Mr. Hun Sen said Thursday that a meeting would be held on Friday to discuss how to manage land protesters, such as the Lor Peang villagers, who regularly travel to Phnom Penh to have their grievances heard. He called top-level officials in the municipal government and security forces to attend.

At about 9 a.m., three anti-eviction activists from the former Boeng Kak lake community, from which some 3,000 families were forcibly evicted, were lifted off the street by helmeted security guards, loaded onto a waiting truck and taken to a roundabout in Tuol Kok district, where they were released.

Phnom Penh deputy governor Khuong Sreng eventually arrived at the demonstration to accept petitions from the protestors and pledged to deliver them to the Council of Ministers and Mr. Hun Sen.

Mr. Sreng told protesters, however, that future petitions must be delivered to Phnom Penh City Hall.
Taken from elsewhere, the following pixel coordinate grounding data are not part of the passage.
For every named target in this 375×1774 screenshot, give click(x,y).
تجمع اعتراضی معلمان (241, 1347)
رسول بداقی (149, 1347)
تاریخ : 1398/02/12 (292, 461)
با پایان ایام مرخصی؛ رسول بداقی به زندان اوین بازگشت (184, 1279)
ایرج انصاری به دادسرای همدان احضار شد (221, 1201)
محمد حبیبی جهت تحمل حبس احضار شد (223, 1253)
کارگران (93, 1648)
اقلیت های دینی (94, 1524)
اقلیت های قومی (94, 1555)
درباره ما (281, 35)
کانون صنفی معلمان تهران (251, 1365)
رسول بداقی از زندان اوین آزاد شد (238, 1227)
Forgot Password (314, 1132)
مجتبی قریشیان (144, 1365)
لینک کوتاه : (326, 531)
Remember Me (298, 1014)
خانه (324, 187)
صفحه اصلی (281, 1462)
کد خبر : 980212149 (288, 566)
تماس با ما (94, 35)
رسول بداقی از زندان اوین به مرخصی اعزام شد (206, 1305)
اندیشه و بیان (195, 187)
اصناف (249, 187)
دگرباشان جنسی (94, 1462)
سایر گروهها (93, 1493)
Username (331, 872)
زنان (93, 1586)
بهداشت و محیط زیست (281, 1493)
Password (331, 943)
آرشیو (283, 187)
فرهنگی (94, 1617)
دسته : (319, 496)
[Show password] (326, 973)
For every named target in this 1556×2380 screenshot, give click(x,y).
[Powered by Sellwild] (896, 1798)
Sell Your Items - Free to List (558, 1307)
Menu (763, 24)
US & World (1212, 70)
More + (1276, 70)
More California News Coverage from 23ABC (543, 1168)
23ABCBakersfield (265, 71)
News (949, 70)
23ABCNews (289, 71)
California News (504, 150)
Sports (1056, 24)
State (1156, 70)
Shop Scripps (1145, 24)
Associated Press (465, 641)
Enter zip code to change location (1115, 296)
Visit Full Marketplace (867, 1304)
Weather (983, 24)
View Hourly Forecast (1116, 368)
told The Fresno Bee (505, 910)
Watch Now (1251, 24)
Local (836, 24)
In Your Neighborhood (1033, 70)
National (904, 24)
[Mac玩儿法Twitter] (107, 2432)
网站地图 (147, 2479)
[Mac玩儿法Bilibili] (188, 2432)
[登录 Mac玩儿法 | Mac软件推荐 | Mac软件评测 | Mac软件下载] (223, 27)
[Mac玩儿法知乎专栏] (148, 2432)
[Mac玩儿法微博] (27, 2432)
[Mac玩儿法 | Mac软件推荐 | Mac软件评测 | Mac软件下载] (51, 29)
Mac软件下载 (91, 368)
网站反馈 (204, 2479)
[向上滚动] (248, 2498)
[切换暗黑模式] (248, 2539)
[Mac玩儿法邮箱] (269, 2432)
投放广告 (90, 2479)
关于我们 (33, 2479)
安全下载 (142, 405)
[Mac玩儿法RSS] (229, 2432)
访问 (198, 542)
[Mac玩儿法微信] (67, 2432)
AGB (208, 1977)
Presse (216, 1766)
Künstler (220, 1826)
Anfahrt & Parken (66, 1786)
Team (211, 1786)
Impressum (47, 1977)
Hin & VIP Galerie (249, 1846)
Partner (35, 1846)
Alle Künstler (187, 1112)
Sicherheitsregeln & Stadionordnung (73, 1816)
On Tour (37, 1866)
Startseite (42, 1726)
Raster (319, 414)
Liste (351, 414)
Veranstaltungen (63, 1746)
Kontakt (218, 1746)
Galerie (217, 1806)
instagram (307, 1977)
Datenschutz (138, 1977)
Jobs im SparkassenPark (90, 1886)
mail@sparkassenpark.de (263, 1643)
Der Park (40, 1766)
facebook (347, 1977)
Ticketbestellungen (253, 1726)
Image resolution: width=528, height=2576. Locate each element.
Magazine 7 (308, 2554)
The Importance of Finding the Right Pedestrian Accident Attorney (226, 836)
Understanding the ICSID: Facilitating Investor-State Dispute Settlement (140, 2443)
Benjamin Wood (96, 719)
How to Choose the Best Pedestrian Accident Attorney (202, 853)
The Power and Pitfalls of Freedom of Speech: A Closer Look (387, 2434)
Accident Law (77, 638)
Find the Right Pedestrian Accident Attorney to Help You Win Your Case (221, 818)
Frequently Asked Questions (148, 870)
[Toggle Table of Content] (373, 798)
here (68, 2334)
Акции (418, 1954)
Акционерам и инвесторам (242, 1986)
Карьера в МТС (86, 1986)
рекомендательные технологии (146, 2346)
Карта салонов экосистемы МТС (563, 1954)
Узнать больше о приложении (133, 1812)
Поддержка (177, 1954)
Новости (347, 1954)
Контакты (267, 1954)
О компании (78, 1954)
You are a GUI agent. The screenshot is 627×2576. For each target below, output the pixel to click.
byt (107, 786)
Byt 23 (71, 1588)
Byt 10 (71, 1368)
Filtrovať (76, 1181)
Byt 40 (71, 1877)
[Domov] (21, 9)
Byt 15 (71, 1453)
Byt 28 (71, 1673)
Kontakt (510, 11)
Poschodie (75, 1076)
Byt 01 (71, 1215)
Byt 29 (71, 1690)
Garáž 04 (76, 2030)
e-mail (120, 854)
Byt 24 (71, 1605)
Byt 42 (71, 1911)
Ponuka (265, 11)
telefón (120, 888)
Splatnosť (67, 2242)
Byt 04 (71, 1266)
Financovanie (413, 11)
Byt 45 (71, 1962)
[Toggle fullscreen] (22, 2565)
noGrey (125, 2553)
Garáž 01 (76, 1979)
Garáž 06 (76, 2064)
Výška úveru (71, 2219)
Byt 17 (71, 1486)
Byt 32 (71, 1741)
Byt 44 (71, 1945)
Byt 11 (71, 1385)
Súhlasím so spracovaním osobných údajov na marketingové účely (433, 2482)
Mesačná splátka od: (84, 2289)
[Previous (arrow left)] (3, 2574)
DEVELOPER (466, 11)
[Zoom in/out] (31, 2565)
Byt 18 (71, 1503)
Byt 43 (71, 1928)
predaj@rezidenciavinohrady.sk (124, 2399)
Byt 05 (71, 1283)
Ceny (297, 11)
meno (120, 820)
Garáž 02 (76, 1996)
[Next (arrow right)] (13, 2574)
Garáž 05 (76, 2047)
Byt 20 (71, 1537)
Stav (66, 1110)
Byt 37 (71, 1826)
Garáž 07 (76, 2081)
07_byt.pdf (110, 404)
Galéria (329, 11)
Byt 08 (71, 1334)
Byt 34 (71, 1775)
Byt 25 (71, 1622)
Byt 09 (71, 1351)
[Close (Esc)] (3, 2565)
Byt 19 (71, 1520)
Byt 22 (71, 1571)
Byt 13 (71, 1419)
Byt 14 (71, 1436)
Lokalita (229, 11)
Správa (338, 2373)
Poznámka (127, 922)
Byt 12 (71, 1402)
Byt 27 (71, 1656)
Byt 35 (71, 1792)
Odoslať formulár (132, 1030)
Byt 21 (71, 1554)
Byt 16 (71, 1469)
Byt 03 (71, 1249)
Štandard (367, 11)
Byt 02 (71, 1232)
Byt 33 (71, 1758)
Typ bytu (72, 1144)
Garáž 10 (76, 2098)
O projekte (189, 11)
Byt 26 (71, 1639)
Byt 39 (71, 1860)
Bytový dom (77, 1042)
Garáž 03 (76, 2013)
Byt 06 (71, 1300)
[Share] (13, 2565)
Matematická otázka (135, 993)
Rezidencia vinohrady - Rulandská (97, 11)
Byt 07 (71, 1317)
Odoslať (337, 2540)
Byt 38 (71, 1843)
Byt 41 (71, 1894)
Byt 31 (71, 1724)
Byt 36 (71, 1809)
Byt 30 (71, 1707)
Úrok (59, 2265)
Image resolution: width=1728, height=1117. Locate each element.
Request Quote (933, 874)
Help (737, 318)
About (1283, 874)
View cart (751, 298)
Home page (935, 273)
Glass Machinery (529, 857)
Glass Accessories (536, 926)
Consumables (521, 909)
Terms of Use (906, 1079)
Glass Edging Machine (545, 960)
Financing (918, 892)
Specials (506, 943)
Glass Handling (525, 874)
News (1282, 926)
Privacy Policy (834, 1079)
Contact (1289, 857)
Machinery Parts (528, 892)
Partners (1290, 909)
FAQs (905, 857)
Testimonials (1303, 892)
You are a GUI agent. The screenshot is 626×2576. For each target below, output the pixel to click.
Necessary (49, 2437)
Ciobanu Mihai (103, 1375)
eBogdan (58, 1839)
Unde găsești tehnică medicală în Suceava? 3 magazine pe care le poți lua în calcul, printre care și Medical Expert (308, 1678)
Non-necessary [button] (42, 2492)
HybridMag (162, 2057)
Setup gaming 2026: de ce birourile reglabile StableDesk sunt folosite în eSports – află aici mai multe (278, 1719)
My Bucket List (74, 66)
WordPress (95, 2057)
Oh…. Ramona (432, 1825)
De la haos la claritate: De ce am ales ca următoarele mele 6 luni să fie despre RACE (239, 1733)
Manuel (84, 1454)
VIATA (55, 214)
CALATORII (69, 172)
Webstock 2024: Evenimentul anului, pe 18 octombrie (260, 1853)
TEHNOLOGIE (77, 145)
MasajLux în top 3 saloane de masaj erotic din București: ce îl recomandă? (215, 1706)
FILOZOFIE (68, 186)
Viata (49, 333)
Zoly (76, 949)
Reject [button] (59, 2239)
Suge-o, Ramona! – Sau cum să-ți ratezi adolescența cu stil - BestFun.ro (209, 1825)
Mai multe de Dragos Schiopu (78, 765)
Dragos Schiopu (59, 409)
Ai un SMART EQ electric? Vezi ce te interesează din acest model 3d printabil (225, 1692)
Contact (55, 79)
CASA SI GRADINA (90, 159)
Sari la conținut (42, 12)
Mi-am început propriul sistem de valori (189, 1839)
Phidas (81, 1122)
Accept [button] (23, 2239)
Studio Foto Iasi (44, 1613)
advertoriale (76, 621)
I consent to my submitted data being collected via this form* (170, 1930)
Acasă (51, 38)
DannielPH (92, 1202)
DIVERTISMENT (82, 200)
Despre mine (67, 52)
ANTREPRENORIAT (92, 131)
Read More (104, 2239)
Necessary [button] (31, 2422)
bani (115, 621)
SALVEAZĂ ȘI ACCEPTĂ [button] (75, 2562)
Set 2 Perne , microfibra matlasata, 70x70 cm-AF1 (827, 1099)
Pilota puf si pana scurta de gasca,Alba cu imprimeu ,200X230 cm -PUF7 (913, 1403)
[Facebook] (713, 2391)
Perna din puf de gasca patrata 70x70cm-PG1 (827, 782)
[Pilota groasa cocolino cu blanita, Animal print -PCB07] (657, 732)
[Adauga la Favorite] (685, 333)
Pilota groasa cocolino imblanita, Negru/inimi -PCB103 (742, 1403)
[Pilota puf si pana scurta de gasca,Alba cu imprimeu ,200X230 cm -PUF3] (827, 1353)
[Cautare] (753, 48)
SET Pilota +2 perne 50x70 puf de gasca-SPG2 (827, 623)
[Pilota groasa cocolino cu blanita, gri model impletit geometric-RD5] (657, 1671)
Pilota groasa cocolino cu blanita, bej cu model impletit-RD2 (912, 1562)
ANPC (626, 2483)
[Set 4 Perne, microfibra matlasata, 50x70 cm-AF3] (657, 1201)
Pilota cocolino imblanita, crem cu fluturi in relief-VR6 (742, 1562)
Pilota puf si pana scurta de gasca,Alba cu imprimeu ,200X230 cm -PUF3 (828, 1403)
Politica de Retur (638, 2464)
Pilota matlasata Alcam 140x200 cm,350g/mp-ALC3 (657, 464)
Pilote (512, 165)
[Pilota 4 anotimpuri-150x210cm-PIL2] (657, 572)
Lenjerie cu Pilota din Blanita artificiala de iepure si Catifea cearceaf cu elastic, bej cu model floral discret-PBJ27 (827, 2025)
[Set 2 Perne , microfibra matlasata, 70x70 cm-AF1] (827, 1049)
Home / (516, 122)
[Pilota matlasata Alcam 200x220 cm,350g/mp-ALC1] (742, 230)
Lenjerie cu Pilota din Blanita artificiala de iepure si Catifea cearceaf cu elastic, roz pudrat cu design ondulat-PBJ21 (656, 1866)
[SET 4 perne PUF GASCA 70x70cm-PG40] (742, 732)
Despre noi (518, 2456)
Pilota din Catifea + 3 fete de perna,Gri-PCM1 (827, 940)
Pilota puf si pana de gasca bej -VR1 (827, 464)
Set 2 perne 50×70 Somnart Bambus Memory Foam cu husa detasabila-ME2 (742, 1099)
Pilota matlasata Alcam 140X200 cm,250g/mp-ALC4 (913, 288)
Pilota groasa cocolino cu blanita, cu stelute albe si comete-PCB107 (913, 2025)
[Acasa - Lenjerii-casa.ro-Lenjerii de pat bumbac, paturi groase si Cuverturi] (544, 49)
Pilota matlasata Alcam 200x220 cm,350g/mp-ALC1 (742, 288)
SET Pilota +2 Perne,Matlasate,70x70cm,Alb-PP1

“Why do we say this? Firstly [protesting] is tiring for you. Secondly it makes traffic jams and affects other people’s rights,” he said.

Oum Sophy, a representative of Lor Peang villagers, who for more than a decade have been fighting to keep land claimed by the wife of Mines and Energy Minister Suy Sem, called on the government to release five men from the area who have been detained following clashes with workers building a wall on the disputed land.

“If the government does not resolve our land dispute, we won’t return to our houses because if we go back there, we will be arrested by police,” she said.

Speaking on Thursday at a graduation ceremony, Mr. Hun Sen blamed a slow-moving bureaucracy for testing villagers’ patience until they resort to traveling to Phnom Penh to air their grievances. In a speech on Monday, he told provincial officials to deal with land disputes or resign from their posts.

Earlier in the week, the prime minister also signed off on the establishment of a new inter-ministerial committee to review all economic land concessions to establish whether they have breached their contracts with the government.

Sung Sreyleap, an activist from the Boeng Kak community, said the prime minister’s remarks would not resonate with local bureaucrats.

“What Samdech [Mr. Hun Sen] said is not effective because lower officials levels do not respect it,” she said.

Numerous officials who attended Friday’s meeting with Mr. Hun Sen declined to comment on what was discussed.

Phnom Penh governor Pa Socheatvong confirmed that he attended the meeting but would not provide any details.

“It is just a meeting for government duties, not for journalists to get involved,” he said.

CNRP Vice President Kem Sokha on Thursday wrote a letter to Mr. Hun Sen requesting that any cases in which villagers have been imprisoned over land disputes be reviewed.

“Many Cambodian people are suffering and being imprisoned because of land disputes,” the letter says “and some provincial authorities have not properly implemented the order of Samdech [Mr. Hun Sen] as he has mentioned recently.”